WORK INSTRUCTIONS
As the answer, give every line of the records that includes the word "computer".

SOURCE MATERIAL

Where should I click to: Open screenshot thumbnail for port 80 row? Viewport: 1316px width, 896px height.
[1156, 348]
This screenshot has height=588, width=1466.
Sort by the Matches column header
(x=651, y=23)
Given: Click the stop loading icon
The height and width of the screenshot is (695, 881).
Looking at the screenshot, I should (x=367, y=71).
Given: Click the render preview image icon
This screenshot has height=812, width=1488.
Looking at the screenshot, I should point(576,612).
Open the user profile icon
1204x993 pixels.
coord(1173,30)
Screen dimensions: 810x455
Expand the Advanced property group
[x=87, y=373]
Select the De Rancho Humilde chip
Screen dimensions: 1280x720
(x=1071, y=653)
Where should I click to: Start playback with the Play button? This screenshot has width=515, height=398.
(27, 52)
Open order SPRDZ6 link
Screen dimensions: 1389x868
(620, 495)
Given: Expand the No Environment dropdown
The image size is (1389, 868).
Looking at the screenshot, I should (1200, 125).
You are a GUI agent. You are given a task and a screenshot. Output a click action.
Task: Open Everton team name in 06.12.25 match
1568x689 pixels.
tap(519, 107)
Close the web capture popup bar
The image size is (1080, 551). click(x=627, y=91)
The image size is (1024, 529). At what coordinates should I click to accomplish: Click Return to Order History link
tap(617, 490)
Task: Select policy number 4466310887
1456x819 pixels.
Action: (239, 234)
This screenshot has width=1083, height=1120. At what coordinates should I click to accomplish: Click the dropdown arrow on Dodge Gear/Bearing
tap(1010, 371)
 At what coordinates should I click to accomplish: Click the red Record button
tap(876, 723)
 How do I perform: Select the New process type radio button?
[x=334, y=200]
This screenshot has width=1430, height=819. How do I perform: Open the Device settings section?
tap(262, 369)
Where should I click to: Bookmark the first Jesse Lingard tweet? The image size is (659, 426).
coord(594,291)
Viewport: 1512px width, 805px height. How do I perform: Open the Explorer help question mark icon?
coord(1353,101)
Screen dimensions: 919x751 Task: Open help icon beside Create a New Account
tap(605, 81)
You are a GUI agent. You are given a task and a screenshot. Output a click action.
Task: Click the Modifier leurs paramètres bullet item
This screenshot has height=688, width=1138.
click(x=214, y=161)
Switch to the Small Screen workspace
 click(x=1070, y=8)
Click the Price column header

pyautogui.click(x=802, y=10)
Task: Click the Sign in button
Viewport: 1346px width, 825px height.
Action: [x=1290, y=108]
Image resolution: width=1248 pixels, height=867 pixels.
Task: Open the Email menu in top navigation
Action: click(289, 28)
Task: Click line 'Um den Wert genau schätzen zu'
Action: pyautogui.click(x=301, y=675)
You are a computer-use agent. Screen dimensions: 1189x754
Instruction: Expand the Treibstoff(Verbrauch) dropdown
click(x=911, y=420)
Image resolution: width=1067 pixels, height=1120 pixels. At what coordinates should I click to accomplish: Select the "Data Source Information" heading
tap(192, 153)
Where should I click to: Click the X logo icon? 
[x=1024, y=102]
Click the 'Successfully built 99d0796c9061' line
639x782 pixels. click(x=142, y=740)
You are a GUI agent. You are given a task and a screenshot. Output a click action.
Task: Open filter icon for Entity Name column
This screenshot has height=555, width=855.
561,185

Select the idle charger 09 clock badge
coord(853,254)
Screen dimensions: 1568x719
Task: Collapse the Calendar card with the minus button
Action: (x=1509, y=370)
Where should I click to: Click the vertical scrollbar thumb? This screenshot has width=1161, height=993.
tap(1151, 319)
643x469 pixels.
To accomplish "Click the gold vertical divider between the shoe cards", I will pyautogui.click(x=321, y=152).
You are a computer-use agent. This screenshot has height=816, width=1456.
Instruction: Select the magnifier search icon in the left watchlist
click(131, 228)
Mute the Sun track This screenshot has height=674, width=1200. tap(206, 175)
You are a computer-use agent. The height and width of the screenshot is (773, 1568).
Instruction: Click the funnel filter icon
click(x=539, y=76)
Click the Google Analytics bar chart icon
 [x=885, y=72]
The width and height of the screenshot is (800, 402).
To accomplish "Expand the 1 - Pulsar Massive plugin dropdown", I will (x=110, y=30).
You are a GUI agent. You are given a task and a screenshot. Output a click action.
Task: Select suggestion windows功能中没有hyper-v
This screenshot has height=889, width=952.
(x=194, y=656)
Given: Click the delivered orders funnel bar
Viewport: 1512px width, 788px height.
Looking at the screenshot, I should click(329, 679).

RESULT OF THE EXERCISE
You are a computer-use agent. Screen dimensions: 1189x754
You are a computer-use agent. This screenshot has height=816, width=1456.
You are a computer-use agent. The height and width of the screenshot is (773, 1568).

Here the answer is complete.